- Set problem
Reproduce every line of text in the records below verbatim, omitting the pictures.

+ + +

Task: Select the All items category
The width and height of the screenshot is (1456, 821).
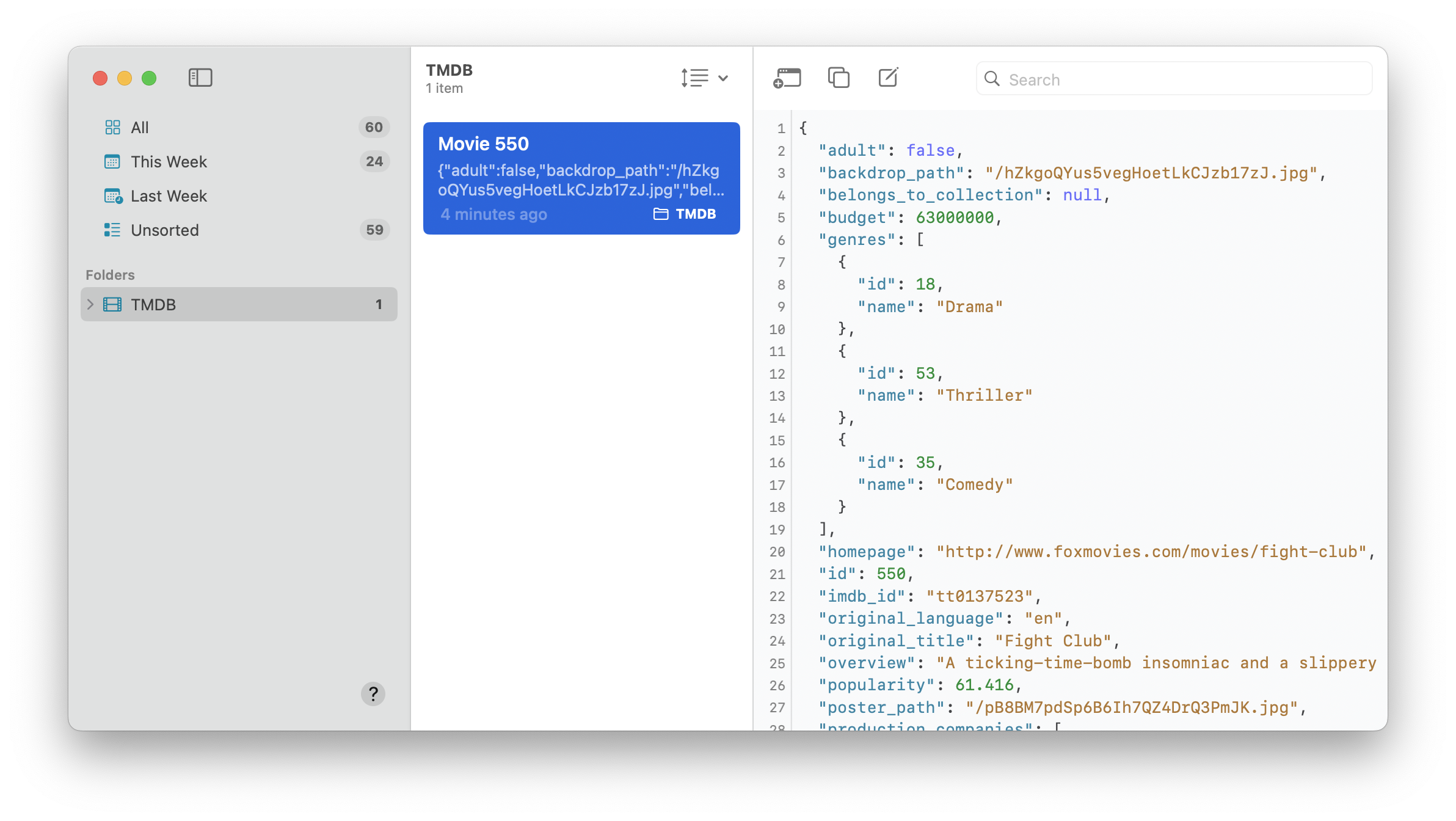Action: 140,127
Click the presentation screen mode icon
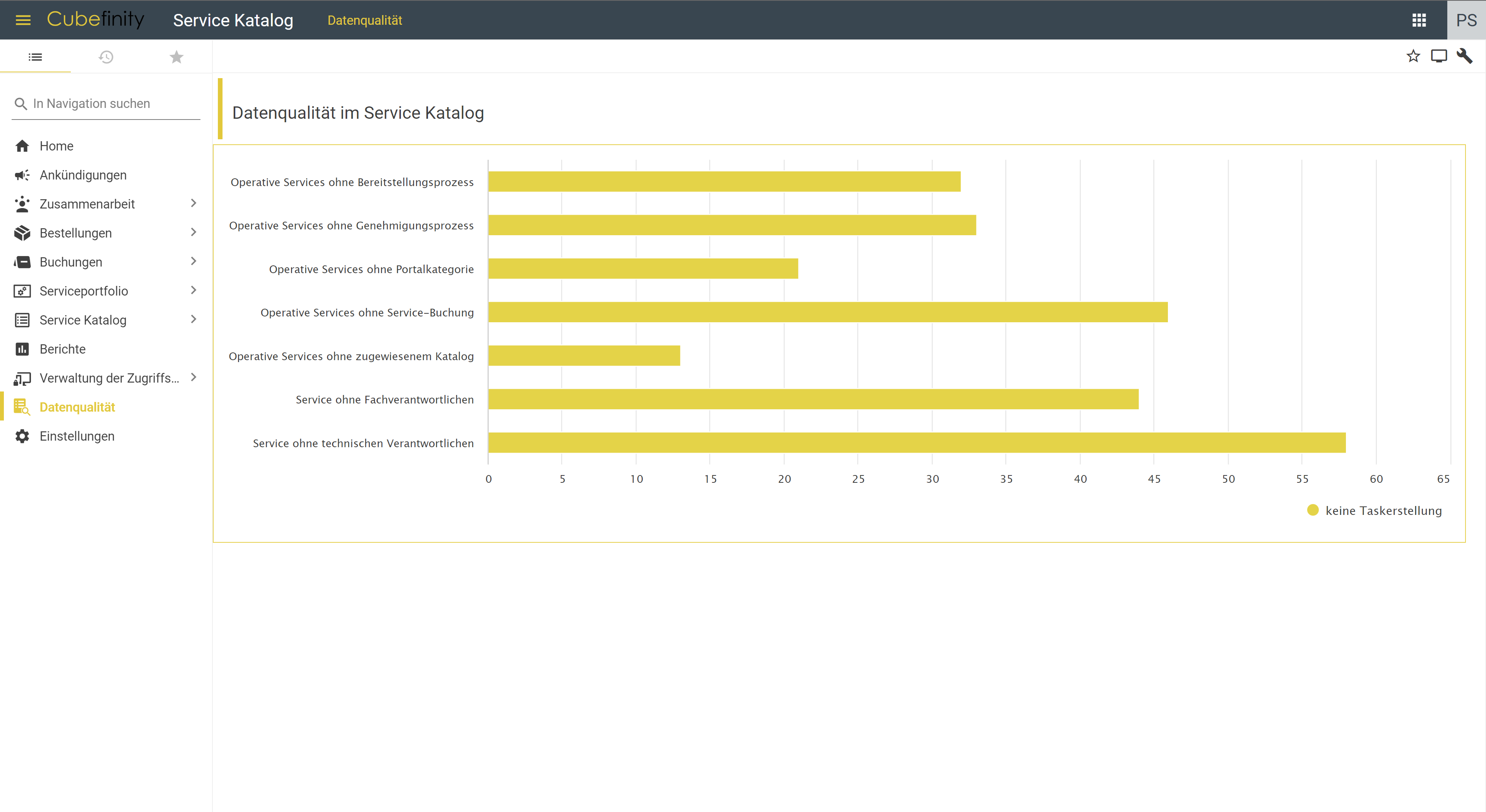Viewport: 1486px width, 812px height. point(1439,56)
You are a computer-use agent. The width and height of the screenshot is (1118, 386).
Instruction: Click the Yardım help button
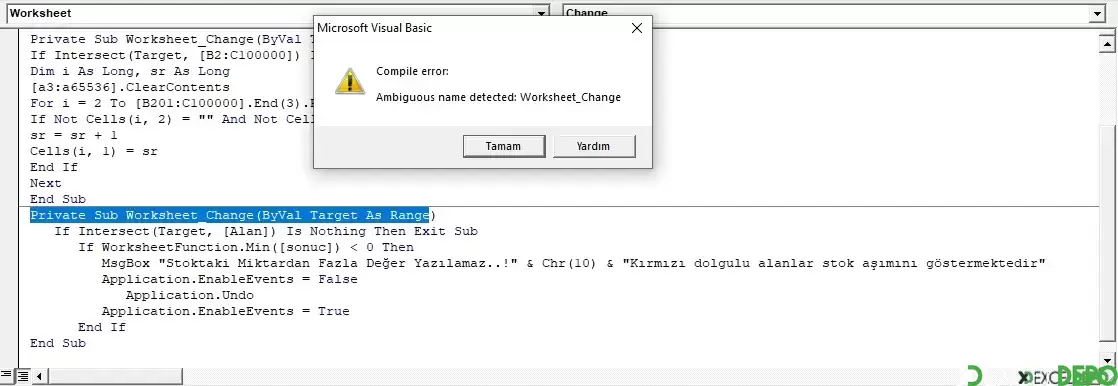[593, 146]
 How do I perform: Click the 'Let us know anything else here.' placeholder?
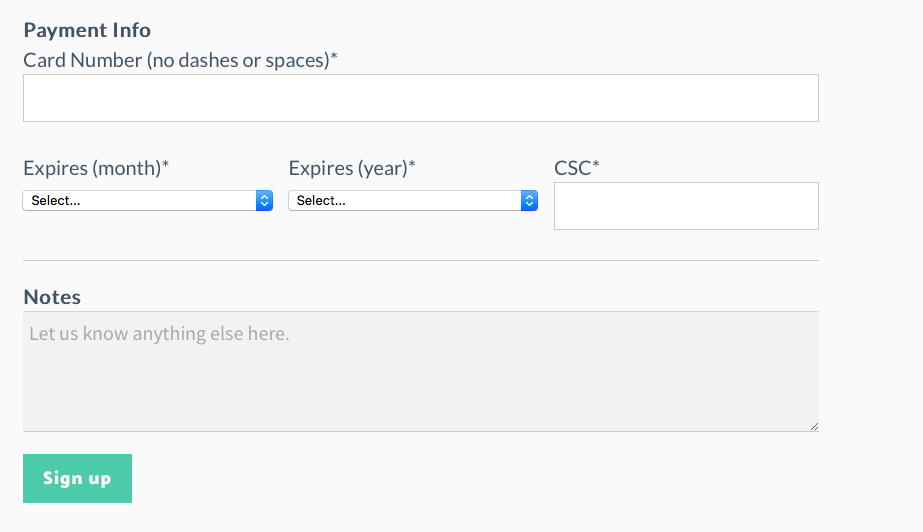[x=160, y=334]
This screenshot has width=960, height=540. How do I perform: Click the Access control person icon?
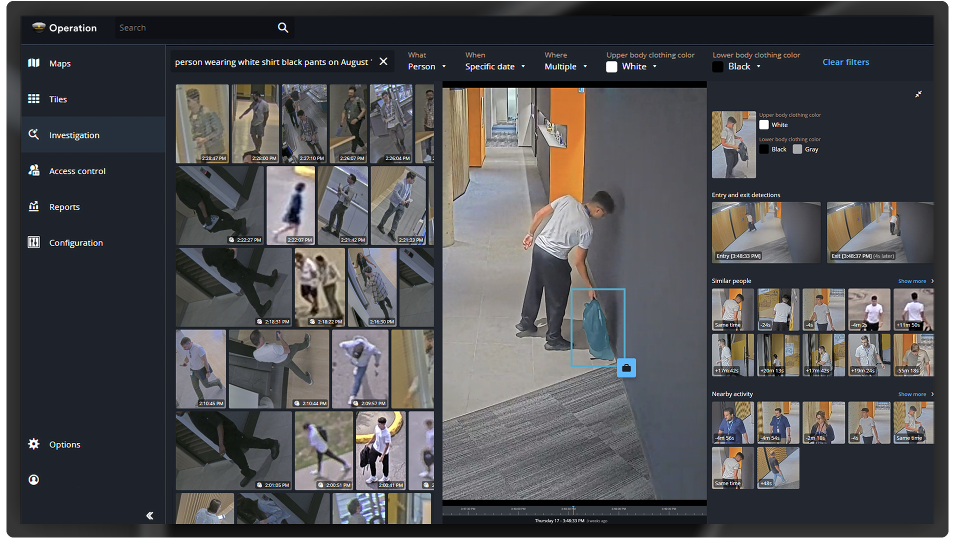point(34,171)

+ + +

- Task result
Task: Select the All items category
The width and height of the screenshot is (1456, 821).
Action: 140,127
Click the presentation screen mode icon
Viewport: 1486px width, 812px height. point(1439,56)
You are a computer-use agent. The width and height of the screenshot is (1118, 386).
Instruction: Click the Yardım help button
[593, 146]
 How do I perform: Click the 'Let us know anything else here.' placeholder?
[x=160, y=334]
This screenshot has width=960, height=540. How do I perform: Click the Access control person icon?
point(34,171)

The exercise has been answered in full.